##### Provided records

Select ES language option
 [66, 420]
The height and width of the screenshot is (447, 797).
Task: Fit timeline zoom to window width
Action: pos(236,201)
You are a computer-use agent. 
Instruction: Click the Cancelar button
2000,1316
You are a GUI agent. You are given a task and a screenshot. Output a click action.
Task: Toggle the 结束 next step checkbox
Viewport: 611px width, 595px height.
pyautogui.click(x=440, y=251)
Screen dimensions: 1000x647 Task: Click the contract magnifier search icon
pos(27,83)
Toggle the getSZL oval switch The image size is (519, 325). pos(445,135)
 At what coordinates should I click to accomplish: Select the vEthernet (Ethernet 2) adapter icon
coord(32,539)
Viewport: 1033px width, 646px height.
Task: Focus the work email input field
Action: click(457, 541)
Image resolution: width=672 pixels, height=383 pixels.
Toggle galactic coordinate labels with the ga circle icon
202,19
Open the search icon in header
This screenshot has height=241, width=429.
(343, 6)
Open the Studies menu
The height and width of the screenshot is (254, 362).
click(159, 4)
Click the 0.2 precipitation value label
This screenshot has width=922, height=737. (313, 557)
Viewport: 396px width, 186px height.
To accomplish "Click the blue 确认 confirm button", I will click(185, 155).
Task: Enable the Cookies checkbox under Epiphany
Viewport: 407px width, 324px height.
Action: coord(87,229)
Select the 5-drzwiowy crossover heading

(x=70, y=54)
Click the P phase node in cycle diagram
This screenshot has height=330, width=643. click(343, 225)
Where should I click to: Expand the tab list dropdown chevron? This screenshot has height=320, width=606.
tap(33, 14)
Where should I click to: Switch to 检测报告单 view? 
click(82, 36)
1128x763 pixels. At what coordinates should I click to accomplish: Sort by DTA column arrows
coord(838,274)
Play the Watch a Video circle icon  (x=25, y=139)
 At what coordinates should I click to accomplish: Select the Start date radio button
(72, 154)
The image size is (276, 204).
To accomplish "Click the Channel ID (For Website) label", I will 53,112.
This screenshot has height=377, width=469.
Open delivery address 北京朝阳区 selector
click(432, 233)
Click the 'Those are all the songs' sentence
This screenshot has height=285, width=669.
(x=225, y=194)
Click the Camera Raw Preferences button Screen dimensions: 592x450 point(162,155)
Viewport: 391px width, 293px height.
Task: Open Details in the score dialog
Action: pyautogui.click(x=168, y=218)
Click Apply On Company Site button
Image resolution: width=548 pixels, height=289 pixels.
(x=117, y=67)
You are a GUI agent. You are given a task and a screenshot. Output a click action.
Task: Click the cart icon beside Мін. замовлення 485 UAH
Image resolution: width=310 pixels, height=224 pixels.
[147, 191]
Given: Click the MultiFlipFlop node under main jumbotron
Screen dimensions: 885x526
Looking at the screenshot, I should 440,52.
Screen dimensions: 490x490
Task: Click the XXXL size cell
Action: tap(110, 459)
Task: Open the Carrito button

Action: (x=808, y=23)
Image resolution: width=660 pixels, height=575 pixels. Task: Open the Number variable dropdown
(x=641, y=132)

##########

Copy out each line of the listing that holds the string "will".

To accomplish "Click the blue 确认 confirm button", I will click(185, 155).
To accomplish "Click the Channel ID (For Website) label", I will 53,112.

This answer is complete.